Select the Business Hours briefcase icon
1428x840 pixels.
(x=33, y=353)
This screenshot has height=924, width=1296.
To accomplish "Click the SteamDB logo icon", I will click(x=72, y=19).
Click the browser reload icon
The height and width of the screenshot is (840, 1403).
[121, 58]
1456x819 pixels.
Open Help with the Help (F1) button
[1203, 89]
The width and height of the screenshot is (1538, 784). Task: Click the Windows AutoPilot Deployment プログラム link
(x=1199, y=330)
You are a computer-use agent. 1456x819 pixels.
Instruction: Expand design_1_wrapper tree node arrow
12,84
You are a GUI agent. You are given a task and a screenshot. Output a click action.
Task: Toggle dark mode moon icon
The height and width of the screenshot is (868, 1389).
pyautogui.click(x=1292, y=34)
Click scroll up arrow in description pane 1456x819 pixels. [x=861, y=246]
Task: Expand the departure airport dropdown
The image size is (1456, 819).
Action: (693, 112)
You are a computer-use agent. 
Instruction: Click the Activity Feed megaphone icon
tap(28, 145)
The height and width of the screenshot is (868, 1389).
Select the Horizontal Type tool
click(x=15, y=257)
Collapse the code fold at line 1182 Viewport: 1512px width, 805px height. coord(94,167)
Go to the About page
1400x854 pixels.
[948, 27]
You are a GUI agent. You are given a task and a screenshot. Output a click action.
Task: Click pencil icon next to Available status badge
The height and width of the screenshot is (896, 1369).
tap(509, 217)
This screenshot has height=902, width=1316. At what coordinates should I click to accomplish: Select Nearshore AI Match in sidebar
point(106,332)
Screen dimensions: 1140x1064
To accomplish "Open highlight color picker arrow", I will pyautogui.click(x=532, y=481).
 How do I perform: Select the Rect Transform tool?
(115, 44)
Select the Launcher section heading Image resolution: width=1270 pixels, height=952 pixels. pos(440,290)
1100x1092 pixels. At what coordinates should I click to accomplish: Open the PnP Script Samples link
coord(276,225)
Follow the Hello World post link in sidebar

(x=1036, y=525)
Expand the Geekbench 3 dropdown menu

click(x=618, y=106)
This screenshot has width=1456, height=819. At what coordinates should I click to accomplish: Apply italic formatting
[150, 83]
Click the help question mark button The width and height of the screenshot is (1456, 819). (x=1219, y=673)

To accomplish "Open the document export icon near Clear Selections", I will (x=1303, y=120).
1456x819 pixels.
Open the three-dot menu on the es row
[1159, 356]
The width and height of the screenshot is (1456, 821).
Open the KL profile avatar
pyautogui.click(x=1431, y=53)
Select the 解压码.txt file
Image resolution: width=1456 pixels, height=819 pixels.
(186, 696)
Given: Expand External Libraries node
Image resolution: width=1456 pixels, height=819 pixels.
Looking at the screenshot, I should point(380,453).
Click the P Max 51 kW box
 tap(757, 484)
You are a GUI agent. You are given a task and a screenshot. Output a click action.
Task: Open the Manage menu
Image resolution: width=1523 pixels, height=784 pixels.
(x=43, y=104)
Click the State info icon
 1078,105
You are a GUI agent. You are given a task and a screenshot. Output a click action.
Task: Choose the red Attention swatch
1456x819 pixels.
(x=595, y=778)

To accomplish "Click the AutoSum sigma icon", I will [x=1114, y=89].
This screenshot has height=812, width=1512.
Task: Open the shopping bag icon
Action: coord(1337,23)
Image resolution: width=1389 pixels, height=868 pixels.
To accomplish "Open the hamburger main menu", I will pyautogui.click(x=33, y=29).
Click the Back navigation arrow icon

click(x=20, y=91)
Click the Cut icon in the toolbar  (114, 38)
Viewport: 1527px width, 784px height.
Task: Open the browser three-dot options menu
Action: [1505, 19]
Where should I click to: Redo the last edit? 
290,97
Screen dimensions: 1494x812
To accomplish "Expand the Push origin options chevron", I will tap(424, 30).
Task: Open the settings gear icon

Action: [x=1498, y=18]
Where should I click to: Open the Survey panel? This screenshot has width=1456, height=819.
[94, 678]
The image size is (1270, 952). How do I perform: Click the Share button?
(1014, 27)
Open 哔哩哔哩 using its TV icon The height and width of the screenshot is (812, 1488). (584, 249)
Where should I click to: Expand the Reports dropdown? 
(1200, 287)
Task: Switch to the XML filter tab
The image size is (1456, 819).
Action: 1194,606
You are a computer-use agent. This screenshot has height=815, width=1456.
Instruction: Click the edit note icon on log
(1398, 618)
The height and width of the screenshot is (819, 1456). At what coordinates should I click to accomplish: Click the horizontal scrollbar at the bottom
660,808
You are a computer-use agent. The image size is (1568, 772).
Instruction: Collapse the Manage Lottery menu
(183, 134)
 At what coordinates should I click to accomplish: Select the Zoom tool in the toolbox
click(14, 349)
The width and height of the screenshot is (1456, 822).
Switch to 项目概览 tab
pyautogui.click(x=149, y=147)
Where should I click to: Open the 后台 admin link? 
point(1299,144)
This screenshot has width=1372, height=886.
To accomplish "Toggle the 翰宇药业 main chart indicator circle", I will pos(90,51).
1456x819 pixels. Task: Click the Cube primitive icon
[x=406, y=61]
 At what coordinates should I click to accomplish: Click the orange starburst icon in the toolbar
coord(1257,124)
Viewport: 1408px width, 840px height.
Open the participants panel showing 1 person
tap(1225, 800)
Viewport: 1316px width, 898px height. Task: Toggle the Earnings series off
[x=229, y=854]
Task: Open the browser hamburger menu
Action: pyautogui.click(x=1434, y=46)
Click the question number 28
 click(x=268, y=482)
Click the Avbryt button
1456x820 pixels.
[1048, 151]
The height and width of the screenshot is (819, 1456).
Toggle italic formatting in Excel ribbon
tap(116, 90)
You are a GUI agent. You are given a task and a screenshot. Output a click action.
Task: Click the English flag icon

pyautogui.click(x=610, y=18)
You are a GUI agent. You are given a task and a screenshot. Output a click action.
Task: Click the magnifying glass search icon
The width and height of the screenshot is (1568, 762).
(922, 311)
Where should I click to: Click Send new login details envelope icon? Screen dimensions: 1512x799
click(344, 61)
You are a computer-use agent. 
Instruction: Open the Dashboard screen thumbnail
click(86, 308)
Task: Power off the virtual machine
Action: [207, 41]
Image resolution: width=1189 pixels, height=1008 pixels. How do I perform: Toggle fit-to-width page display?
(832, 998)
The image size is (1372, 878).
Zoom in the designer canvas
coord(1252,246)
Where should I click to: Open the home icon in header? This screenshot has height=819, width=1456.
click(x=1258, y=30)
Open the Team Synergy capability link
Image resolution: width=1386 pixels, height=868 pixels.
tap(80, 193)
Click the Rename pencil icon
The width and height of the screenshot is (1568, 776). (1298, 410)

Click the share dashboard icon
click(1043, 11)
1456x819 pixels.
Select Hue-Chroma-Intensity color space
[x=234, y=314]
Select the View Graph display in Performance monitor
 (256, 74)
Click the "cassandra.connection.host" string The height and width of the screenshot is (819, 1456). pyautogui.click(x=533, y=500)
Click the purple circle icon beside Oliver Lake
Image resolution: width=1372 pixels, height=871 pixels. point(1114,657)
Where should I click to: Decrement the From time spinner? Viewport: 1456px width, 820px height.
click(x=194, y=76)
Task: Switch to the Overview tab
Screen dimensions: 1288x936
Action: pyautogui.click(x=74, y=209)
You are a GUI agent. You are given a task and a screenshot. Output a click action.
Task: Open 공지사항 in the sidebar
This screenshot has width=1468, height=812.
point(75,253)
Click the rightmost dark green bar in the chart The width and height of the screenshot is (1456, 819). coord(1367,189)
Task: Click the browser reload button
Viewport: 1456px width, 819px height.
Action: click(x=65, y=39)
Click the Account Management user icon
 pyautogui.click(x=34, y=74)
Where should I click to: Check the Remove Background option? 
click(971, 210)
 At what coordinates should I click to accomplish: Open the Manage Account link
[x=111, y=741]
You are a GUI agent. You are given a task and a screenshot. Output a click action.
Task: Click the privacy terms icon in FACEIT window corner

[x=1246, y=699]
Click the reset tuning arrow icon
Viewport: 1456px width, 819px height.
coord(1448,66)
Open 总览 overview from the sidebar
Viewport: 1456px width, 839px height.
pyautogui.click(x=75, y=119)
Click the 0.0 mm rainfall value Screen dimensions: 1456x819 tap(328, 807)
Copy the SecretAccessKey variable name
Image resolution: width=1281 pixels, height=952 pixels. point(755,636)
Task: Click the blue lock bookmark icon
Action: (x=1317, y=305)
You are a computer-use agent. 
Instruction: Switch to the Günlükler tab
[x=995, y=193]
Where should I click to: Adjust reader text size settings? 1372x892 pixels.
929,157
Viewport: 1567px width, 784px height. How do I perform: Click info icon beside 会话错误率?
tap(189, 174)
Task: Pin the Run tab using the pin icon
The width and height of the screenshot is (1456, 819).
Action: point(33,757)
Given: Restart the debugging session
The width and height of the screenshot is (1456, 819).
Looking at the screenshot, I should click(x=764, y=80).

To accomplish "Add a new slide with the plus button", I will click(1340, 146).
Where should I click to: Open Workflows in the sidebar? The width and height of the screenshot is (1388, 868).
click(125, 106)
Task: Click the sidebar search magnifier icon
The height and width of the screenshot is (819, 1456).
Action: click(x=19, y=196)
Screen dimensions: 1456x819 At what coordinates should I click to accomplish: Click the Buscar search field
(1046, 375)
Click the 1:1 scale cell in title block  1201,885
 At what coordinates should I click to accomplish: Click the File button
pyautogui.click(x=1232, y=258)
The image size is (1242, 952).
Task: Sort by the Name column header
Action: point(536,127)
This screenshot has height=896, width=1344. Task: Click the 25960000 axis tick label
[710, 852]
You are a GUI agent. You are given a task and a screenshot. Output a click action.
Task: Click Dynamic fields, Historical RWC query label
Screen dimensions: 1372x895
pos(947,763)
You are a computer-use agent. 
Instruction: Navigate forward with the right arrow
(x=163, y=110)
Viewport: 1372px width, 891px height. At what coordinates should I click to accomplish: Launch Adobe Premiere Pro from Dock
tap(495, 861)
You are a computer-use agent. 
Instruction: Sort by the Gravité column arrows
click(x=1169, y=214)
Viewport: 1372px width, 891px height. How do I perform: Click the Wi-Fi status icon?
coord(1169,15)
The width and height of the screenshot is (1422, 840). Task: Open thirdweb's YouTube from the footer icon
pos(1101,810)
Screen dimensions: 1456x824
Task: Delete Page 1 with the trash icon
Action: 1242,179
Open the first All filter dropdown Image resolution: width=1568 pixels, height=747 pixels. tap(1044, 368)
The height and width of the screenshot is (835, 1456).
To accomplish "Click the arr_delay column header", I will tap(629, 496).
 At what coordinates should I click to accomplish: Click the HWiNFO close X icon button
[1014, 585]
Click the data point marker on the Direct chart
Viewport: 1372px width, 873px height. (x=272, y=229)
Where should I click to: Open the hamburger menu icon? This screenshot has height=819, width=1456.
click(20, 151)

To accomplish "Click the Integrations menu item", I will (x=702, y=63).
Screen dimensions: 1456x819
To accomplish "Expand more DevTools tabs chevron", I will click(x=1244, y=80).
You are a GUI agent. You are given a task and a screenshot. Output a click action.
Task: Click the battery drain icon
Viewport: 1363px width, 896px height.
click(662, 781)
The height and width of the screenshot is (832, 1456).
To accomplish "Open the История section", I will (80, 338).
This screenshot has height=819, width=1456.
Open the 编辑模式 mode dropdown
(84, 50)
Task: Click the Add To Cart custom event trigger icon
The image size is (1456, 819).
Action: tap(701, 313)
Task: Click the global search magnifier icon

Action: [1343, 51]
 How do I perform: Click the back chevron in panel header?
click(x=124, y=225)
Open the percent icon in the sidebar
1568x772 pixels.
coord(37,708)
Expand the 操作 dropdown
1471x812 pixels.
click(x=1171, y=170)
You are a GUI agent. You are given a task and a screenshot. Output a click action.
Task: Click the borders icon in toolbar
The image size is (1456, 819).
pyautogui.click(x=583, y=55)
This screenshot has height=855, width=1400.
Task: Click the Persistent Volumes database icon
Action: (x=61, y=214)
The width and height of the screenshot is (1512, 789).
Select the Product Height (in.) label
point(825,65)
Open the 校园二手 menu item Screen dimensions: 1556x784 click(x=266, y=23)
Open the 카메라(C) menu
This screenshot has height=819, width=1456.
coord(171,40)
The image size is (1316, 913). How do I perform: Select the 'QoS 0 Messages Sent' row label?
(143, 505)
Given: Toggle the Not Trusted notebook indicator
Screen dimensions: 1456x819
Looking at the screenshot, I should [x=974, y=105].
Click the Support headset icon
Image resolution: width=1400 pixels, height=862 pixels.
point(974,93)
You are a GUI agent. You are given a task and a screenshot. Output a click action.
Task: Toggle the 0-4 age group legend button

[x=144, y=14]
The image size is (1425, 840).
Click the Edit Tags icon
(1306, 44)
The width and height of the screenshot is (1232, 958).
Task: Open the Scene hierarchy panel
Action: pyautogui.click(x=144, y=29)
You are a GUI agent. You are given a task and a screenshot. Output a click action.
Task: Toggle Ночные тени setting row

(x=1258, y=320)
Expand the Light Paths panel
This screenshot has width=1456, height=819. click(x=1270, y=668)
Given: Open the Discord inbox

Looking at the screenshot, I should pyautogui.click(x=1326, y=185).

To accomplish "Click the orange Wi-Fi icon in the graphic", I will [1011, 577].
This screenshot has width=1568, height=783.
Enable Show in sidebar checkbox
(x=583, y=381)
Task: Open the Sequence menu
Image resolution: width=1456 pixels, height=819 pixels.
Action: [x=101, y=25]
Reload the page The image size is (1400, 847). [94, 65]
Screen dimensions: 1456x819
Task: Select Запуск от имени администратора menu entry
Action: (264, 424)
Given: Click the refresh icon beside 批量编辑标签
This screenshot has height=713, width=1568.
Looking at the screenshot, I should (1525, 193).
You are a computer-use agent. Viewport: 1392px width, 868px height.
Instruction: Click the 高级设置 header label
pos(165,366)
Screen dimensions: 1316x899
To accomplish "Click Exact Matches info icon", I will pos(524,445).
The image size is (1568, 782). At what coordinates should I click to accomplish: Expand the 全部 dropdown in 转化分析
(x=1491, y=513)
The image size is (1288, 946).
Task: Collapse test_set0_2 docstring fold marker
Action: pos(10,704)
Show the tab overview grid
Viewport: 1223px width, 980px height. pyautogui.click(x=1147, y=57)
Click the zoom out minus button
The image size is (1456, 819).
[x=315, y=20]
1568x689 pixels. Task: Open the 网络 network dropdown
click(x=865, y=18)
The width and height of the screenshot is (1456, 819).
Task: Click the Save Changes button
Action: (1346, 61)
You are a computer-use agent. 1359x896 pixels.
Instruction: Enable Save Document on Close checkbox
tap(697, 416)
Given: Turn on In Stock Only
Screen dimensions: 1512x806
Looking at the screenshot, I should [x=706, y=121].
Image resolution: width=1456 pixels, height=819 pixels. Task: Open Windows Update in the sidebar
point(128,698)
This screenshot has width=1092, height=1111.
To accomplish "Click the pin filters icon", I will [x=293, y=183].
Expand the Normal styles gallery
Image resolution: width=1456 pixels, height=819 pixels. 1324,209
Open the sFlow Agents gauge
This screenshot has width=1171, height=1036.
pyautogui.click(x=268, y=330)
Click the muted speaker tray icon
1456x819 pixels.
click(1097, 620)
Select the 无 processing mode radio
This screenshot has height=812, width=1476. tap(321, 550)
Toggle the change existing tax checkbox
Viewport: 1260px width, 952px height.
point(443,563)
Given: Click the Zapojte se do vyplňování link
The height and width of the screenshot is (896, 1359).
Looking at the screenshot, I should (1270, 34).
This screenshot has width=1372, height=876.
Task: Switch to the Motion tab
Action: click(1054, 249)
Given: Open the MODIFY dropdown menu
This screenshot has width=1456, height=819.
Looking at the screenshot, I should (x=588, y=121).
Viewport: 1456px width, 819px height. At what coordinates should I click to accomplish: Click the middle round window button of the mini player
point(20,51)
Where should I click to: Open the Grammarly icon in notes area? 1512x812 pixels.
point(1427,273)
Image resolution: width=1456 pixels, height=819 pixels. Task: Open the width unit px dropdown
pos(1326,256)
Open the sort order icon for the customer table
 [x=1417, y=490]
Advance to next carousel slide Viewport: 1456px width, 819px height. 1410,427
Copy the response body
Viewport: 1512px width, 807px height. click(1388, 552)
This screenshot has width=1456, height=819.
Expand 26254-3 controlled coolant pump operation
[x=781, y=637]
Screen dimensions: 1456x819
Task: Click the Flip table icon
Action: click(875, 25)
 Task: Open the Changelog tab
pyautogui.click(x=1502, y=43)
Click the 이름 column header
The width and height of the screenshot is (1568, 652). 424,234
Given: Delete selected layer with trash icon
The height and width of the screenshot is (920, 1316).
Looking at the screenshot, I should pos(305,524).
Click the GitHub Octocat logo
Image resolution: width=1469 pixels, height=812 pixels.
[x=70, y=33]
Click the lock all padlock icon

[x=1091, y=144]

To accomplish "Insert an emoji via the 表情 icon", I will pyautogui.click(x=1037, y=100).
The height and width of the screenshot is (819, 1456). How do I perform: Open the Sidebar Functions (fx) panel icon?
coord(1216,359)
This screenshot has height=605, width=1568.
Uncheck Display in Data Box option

######

Only the lines above, from the first through the one holding "Click the browser reload icon", are to be output, and they must be copied exactly.

:: EXPECTED ANSWER ::
Select the Business Hours briefcase icon
1428x840 pixels.
(x=33, y=353)
This screenshot has height=924, width=1296.
To accomplish "Click the SteamDB logo icon", I will click(x=72, y=19).
Click the browser reload icon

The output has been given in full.